(Exercise brief): Each entry that follows is to be copied exactly, minus any pictures.

(Working data):
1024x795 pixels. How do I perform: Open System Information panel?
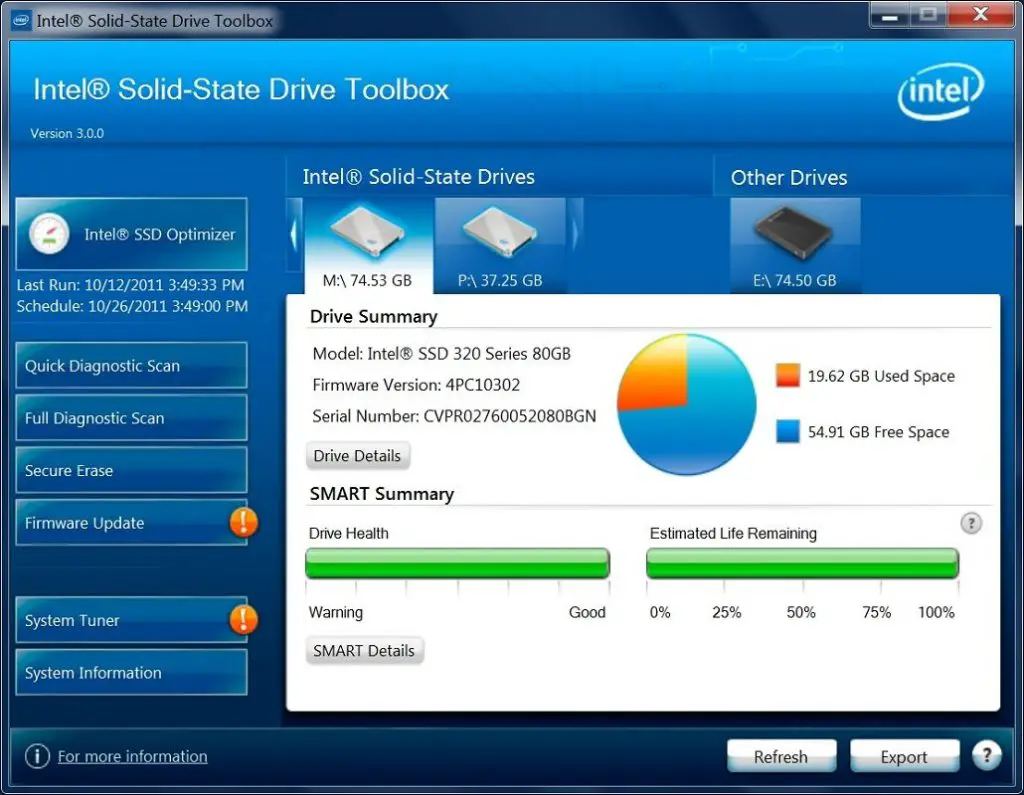tap(131, 673)
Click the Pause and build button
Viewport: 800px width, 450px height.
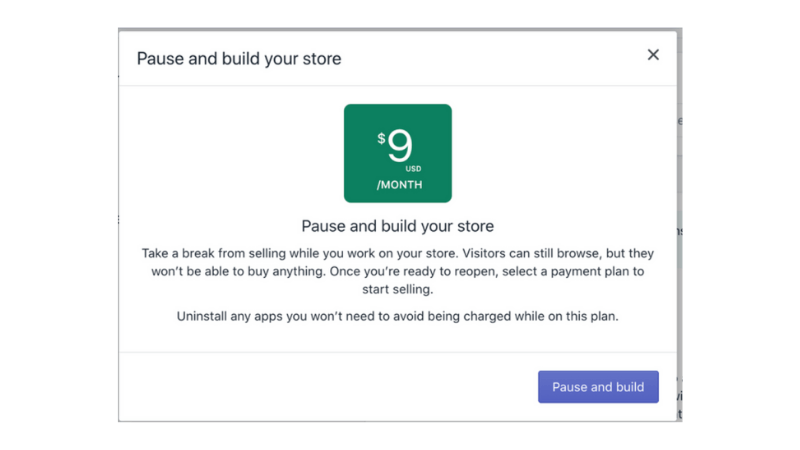598,387
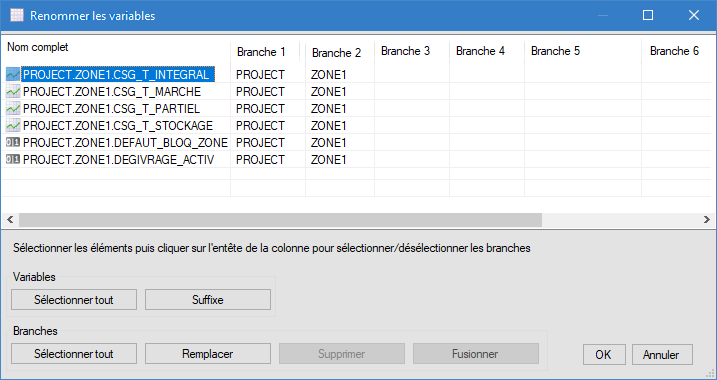
Task: Click the binary icon of DEFAUT_BLOQ_ZONE
Action: coord(13,143)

(Answer area):
1024x795 pixels. How do I perform: Open System Information panel?
tap(131, 673)
Click the Pause and build button
Viewport: 800px width, 450px height.
598,387
Task: Click the binary icon of DEFAUT_BLOQ_ZONE
Action: coord(13,143)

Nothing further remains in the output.